Onze eerste mogelijkheid om leeuwen, olifanten, zebra’s en weet ik wat nog meer te spotten hebben we dus op een vrij stomme manier laten lopen, maargoed, volgende keer beter.
Er was ons verzekerd dat de weg vanaf Marsabit naar Isiolo weliswaar geen asfaltweg was, maar in ieder geval beter dan het eerste stuk vanaf de grens. Misschien was ons dit verteld om de motivatie er een beetje in te houden, want de weg bleek één groot wasbord en harder dan 20 kilometer per uur haalden we niet. Nou zijn Floris en ik er inmiddels wel achter dat ze bij het bouwen van een unimog geen seconde nagedacht hebben over rijcomfort en kan je honderd keer beter in Dixi zitten dan bij ons, maar wasbordweg rijden is sowieso verschrikkelijk. Je stuitert letterlijk over de weg. De gerepareerde veer en extra tank begaven het al snel weer en het geplande einddoel, Isiolo, haalden we niet. Uiteindelijk kwamen we in het donker in Archers Post aan – onderweg nog een hyena, wat Bavianen, gazellen en allerlei mooie vogels gezien! – waar we gelukkig door een jongen naar een kamping zijn geloosd. De kamping lag aan een rivier waar krokodillen zaten die we gelukkig niet gezien hebben (zo dichtbij hoeft the wildlife nou ook weer niet te komen).
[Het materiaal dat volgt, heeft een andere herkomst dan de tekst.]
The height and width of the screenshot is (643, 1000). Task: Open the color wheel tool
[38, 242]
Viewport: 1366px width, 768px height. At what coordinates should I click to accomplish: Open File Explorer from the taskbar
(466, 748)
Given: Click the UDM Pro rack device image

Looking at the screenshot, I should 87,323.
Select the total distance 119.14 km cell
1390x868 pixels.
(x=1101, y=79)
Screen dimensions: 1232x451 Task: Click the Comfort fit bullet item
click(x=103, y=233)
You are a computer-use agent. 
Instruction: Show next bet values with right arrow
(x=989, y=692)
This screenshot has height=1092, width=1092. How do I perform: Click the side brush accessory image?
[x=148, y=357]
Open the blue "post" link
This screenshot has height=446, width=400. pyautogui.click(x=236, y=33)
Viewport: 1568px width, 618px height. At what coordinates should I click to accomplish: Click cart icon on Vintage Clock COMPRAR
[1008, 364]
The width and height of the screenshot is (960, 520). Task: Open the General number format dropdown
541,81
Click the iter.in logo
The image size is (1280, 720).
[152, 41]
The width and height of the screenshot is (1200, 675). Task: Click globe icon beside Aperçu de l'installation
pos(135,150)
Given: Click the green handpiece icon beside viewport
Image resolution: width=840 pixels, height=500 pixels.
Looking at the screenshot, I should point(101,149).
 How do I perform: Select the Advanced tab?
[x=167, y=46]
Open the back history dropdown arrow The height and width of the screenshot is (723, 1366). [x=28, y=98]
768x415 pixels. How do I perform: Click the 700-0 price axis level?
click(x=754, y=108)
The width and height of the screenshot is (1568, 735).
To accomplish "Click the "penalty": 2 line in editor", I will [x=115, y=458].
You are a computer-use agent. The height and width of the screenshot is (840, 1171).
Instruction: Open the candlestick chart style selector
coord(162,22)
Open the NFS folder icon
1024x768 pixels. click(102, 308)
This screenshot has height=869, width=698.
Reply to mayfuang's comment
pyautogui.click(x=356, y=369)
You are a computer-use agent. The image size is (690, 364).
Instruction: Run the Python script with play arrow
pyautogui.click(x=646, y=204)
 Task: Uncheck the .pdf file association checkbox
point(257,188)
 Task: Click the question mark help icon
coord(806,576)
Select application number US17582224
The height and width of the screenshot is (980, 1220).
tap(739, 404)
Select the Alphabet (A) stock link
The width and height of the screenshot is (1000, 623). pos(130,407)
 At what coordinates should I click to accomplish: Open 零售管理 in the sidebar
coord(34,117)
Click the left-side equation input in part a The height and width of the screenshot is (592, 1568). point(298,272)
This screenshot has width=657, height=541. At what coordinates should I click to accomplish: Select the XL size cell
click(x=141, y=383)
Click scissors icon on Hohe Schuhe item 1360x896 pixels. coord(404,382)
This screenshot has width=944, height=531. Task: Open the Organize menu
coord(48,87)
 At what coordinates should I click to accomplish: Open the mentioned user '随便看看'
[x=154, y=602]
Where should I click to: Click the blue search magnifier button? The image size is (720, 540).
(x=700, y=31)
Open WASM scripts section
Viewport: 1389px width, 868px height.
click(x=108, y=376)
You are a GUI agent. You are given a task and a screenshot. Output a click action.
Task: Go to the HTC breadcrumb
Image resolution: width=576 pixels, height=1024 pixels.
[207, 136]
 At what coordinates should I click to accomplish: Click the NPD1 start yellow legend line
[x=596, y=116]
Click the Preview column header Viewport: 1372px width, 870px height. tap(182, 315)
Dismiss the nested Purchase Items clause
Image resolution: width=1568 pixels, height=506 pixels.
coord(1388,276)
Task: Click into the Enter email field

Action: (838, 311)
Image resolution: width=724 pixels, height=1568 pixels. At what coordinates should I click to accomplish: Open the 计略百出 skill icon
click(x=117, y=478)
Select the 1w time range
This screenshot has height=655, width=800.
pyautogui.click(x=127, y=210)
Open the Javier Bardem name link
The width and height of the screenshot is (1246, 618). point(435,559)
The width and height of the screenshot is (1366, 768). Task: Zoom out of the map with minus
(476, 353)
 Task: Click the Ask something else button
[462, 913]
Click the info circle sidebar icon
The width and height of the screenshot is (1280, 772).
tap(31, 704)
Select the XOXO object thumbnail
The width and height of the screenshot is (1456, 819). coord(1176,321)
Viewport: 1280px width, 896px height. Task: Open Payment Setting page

De volgende ochtend ging om 6 uur het wekkertje en scheurden we door richting Nairobi. Deze dag verliep vlot en zonder problemen en om 4 uur reden we de stad binnen. We moesten precies aan de andere kant van Nairobi zijn en op de kaart waarop we navigeerden was Nairobi niet meer dan een rode vlek. Wonder boven wonder vonden we onze weg en zijn we maar een paar keer op de verkeerde kant van de weg beland (ja, ze rijden links hier…)
De kamping Jungle Junction is werkelijk een paradijsje voor overlanders. Je kan gebruik maken van een gezamenlijk woonkamer en keuken, er is een autowerkplaats en Chris, de eigenaar en zelf een ervaren reiziger, weet álles.
Ik heb vandaag mijn bloed en poep laten onderzoeken in het ziekenhuis, maar er is niks gevonden. Ik heb medicijnen voor een betere darmflora en een afspraak met een huppelepup-logist (dokter gespecialiseerd in je buik). We zien het wel.
Overmorgen vertrekken de HOW’s richting Tanzania, dus vanavond een feestje voor het laatst. Floris en ik blijven voorlopig waar we zijn. We zijn echt even toe aan helemaal niks.